今朝のラジオ番組をなんとなく聴いていたら、学校で行われている自殺防止対策教育について仏教の僧侶が話をしていた。確かに文部科学省では「学校における自殺予防教育導入の手引」を3年前に作成して学校教育にも使われているようである。僧侶の話の主旨は〈教育の現場では命の大切さを尊いもので、美しいもので、大事なものであると教えていて生徒も命の大切さをそのように理解している。命を大切にするということはどういうことかという質問をするとよくわからないけどとにかく自殺をしないことと答えると一応正しい答えだということになっているようだ。そうすると自殺をすることは尊く美しい生き方を捨てた間違った行為となる。私は命の大切さをそのように理解することに対してとても危惧を感じる。〉という内容であった。自殺を肯定すべきだというのでは決してない、自殺をする人は色々な事情があって悩みに悩み、考えに考え、切羽詰まった末に選択した行為を綺麗な言葉だけを並べて正否を断じることの危うさを感じた僧侶の言葉が腑に落ちた。それではどうしたらいいのか、ラジオを聴いて果たして私は自分自身にすら命の大切さについてきちんと応えられていないことに気付かされた。

日本では一日に約100人の人が自殺をしているともいわれる。厚生労働省の自殺対策白書のデータによれば、自殺者数は高度成長時をピークに暫時減少しているものの世界では上位の自殺者数に位置していて、自殺者数の年代別と自殺の動機別のデータも見ることが出来る。また厚生労働省では10年前から自殺防止対策を検討している。いじめ、過重労働などによる自殺が社会問題化するなか国が対策を講じることは理解できるが、自身を自殺に追い込む人たちに救いの手を差し伸べることに限界はある。

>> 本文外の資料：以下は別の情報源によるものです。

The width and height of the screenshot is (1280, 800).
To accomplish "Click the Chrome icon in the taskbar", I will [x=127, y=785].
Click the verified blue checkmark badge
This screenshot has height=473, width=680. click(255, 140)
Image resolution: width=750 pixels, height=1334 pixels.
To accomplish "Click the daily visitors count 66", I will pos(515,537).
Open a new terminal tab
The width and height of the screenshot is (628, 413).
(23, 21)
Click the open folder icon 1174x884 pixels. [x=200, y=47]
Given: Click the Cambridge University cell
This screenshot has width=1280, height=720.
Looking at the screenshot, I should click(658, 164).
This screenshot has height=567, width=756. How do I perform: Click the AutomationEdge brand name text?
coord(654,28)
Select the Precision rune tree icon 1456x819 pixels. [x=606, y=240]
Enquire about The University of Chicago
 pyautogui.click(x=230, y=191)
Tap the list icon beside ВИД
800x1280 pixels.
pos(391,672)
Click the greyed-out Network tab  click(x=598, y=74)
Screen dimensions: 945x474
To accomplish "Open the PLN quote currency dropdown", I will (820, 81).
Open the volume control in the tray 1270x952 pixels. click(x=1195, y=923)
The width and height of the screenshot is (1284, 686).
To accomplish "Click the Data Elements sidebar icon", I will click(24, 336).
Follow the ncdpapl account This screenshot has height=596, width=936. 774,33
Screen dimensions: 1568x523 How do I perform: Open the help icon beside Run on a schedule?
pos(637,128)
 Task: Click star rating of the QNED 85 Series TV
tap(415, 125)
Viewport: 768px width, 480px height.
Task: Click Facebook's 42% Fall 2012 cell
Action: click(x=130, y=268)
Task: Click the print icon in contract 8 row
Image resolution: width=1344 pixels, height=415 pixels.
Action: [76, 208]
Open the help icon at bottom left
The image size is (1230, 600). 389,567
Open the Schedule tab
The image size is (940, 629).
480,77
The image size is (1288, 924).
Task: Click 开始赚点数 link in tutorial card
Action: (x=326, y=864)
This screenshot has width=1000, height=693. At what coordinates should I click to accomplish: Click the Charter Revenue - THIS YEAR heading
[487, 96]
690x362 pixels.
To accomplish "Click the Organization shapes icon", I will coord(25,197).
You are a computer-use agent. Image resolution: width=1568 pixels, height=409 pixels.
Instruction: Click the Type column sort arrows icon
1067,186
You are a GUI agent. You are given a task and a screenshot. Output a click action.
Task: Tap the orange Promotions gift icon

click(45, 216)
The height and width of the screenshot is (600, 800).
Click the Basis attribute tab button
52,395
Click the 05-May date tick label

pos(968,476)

国ではないが、いのちの電話という社団法人があり悩める人の受け皿として一定の役割を担っている。しかしいのちの電話に連絡をする人はまだ一条の生きる意思があるとも考えられ、連絡をする余裕もなく絶望の淵にいる人や、そもそもその存在も知らない人も多いと思う。

教育の現場で命の大切さを正否で理解する危うさに戻るが、それではどうしたらいいのか、少なくとも答えはひとつということはないと思う。音楽、絵画、映画、文学、歴史、科学、自然、宗教、家族、人との出会いなどに触れて命の大切さを感じることもあるだろう。また、人間以外の生命体との共生という視点も無視できないだろう。私たちひとりひとりが心で感じ、理性で考えることが大切だと思う、・・・いやこれも綺麗ごとの域を越えていない。言葉を連ねればますます隘路に迷う。